THE TASK ->
Please repeat exactly the lines below from the one containing "Click the green check" down to the one containing "Given: Select the", both included, and nothing else.

Saved data entries:
****************

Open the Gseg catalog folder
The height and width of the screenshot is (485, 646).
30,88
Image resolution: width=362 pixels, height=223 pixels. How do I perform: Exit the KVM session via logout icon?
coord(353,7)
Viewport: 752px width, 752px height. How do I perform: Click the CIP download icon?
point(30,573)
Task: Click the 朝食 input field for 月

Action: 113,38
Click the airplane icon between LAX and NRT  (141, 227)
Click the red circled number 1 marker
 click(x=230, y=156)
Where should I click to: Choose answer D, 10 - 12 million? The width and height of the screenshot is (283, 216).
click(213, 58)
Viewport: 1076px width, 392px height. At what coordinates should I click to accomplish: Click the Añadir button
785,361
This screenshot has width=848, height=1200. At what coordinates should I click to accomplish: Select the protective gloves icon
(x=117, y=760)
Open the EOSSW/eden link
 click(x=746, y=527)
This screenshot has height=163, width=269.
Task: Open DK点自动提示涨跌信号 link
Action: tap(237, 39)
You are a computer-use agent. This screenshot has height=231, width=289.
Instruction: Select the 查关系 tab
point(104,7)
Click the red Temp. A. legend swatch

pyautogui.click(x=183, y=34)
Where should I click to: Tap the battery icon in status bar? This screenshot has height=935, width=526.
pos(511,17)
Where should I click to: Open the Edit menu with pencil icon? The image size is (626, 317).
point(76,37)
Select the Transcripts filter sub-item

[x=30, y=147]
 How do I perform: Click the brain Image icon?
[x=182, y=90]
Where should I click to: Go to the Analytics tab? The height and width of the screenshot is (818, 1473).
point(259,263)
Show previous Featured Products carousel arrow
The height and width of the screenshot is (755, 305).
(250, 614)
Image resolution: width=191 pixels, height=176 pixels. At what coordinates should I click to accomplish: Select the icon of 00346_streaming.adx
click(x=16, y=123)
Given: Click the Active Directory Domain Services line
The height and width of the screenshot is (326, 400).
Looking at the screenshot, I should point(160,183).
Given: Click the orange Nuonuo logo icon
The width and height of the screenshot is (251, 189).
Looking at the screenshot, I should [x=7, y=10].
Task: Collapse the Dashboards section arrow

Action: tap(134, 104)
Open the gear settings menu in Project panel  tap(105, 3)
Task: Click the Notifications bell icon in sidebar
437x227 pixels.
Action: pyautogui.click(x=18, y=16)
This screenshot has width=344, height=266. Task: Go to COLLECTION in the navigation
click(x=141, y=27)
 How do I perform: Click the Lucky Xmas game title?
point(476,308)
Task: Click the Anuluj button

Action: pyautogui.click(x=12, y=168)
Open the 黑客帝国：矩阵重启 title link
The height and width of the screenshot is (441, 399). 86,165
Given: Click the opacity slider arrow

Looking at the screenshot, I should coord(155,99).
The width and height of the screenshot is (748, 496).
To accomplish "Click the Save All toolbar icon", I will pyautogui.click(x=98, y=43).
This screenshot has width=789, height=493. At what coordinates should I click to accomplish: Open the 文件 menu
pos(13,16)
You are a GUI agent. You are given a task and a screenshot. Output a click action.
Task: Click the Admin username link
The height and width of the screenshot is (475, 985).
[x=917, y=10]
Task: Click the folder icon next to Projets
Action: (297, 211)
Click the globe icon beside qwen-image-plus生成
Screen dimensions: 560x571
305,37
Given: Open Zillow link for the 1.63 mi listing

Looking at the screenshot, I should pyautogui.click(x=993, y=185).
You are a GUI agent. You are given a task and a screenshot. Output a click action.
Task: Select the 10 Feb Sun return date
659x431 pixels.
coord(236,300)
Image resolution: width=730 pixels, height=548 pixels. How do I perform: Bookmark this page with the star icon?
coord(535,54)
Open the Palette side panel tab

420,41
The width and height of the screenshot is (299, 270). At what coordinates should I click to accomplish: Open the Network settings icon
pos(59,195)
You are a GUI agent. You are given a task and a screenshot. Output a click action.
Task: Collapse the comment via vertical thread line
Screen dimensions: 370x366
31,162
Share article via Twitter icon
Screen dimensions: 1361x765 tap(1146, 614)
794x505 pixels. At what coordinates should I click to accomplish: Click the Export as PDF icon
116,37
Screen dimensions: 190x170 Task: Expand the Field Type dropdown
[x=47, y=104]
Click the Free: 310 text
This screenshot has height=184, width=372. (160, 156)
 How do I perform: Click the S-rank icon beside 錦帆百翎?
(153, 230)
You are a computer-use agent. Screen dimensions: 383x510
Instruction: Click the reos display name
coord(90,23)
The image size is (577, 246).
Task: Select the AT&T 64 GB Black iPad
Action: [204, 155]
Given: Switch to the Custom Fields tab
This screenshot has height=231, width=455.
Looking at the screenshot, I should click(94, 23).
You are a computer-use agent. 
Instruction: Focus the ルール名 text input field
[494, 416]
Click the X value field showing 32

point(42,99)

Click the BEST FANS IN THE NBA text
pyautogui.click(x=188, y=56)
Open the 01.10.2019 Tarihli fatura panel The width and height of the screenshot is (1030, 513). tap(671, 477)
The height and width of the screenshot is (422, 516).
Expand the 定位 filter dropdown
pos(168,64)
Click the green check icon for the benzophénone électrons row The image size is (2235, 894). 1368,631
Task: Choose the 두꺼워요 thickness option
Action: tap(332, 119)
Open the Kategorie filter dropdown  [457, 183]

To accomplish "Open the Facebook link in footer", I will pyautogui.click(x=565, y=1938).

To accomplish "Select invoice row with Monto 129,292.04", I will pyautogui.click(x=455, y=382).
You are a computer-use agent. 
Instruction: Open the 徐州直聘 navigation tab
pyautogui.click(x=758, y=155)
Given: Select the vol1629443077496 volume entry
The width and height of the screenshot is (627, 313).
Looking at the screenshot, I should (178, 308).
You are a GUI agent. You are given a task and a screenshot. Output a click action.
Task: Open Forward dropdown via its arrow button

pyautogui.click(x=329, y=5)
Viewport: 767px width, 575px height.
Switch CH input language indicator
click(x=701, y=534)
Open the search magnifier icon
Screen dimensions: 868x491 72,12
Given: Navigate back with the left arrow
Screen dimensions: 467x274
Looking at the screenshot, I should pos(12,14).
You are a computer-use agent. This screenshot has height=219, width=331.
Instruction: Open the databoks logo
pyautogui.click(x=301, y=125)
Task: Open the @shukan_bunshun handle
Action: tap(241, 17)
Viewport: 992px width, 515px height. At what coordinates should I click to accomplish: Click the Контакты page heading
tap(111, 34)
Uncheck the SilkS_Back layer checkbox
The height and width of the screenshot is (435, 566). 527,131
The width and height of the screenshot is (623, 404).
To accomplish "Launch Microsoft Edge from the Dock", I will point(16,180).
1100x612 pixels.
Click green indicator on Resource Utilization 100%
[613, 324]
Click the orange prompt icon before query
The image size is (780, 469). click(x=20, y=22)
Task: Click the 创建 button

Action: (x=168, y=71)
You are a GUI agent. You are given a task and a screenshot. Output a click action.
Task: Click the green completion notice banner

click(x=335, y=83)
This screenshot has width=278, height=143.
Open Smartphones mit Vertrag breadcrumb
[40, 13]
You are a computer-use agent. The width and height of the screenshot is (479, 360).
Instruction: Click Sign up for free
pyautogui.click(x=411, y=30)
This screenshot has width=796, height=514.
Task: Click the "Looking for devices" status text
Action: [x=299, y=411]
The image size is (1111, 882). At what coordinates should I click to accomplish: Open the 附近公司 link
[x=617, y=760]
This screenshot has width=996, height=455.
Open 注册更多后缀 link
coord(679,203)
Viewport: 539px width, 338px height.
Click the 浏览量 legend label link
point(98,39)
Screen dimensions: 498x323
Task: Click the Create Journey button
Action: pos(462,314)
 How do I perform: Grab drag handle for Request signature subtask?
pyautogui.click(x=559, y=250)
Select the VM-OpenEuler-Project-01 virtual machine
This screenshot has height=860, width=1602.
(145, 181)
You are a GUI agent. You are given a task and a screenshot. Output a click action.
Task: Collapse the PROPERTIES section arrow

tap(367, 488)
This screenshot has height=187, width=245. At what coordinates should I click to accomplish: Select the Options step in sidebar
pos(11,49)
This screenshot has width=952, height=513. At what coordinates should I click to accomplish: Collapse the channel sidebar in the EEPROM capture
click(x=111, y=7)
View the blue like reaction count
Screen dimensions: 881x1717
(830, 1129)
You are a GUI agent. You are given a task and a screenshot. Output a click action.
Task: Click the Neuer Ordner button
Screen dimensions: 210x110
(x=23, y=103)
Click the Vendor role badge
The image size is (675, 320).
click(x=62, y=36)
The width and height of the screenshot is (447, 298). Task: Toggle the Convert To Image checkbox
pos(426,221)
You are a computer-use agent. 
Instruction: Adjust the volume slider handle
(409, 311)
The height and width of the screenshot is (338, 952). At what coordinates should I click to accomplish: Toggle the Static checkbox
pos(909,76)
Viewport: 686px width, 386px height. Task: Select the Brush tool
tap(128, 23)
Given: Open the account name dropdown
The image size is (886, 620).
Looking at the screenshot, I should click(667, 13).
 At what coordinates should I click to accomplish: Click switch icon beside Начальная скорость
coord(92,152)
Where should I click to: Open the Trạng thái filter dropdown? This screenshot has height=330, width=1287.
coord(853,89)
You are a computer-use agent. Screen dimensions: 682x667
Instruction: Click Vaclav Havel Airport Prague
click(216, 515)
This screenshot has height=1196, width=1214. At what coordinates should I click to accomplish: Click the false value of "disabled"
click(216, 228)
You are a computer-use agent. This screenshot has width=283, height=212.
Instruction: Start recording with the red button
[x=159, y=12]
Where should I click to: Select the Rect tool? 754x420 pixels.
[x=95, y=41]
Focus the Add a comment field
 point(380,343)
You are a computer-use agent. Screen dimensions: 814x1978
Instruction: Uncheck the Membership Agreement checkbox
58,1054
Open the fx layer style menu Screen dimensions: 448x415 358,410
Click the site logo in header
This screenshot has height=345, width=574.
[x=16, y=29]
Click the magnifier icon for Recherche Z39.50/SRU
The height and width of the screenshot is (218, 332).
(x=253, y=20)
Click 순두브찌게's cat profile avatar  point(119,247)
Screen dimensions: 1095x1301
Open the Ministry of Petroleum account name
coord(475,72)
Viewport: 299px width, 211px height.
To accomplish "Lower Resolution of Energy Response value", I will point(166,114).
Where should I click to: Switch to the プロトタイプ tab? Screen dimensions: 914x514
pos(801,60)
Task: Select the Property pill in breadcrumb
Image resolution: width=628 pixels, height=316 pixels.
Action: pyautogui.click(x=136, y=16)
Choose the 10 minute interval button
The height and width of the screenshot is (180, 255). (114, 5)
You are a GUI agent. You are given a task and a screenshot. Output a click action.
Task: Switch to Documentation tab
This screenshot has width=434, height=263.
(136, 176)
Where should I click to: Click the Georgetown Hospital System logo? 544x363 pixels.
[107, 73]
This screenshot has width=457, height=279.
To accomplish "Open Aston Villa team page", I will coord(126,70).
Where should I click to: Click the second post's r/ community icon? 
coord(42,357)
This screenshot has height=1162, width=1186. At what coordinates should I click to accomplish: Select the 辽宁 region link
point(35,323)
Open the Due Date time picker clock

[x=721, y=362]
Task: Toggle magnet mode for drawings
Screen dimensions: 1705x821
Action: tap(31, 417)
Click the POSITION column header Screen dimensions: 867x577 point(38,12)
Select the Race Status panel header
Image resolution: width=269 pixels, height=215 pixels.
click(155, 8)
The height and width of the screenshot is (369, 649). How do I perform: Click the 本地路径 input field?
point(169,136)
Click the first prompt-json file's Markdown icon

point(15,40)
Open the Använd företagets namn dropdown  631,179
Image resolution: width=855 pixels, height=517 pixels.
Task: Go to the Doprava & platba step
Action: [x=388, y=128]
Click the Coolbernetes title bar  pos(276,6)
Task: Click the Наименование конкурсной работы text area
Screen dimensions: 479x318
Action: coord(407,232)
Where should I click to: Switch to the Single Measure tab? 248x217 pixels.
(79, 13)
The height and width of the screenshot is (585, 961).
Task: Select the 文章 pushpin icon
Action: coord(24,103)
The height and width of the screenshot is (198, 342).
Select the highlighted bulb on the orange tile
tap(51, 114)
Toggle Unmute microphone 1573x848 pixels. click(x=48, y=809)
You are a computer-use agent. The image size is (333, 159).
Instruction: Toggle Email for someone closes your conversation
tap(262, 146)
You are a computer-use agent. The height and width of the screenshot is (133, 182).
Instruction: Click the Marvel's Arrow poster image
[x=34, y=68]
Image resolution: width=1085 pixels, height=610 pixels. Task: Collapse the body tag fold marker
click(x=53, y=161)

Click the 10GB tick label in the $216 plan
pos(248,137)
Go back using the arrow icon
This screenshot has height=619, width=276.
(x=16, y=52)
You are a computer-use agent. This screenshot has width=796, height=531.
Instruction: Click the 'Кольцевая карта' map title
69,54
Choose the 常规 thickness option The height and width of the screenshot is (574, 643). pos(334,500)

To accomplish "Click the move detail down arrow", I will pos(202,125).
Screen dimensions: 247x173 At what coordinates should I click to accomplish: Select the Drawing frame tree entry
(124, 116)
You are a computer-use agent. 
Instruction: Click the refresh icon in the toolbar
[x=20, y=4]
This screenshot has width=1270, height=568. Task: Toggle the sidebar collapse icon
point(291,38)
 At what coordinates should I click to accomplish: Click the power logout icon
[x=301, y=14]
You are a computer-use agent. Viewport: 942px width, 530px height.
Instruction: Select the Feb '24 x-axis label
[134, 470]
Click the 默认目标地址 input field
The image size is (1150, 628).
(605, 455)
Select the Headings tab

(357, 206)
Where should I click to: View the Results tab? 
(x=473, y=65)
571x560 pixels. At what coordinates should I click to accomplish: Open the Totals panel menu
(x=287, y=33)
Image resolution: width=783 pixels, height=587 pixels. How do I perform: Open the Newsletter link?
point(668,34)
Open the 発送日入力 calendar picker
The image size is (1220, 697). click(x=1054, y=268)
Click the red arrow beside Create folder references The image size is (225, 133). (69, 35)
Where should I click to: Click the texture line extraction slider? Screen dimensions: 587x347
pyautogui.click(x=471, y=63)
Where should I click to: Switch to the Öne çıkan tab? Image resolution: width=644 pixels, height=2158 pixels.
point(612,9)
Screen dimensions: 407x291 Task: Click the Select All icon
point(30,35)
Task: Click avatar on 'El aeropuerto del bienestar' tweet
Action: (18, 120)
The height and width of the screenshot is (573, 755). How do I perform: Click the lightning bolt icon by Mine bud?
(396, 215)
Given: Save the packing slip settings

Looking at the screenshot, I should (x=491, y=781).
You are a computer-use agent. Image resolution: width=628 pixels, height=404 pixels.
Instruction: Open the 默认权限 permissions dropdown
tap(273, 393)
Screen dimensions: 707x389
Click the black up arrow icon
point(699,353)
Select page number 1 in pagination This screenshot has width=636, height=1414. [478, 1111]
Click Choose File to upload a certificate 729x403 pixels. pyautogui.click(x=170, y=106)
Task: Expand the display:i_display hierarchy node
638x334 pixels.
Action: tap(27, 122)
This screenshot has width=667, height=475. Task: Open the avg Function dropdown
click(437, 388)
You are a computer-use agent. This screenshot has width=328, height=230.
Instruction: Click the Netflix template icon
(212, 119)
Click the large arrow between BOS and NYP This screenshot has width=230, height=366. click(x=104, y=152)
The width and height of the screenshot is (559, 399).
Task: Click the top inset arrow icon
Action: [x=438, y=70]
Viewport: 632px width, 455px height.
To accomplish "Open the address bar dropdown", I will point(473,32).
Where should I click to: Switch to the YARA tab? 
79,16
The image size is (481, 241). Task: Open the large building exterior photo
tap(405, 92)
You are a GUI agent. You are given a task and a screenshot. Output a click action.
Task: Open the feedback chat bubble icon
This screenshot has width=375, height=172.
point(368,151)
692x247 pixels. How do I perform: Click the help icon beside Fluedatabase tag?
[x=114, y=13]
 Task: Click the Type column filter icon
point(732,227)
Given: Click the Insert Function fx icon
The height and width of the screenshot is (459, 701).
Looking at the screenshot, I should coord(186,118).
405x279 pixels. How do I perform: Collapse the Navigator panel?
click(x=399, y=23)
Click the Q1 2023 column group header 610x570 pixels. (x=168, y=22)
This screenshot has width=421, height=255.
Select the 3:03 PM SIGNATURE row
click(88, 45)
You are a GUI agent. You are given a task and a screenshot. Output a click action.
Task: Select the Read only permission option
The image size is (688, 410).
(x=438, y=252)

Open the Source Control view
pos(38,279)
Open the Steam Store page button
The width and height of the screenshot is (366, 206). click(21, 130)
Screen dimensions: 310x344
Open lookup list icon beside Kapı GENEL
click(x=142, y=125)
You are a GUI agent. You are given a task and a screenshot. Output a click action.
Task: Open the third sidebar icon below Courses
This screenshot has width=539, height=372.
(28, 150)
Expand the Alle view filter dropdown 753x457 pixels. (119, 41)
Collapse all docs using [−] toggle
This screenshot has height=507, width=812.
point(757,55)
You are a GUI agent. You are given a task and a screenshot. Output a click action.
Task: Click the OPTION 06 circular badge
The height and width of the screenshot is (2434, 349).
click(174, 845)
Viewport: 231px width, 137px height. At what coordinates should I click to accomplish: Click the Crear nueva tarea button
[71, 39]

****************

SOLVED PROBLEM ->
Click the green check icon for the benzophénone électrons row The image size is (2235, 894). 1368,631
Task: Choose the 두꺼워요 thickness option
Action: tap(332, 119)
Open the Kategorie filter dropdown  [457, 183]

To accomplish "Open the Facebook link in footer", I will pyautogui.click(x=565, y=1938).

To accomplish "Select invoice row with Monto 129,292.04", I will pyautogui.click(x=455, y=382).
You are a computer-use agent. 
Instruction: Open the 徐州直聘 navigation tab
pyautogui.click(x=758, y=155)
Given: Select the vol1629443077496 volume entry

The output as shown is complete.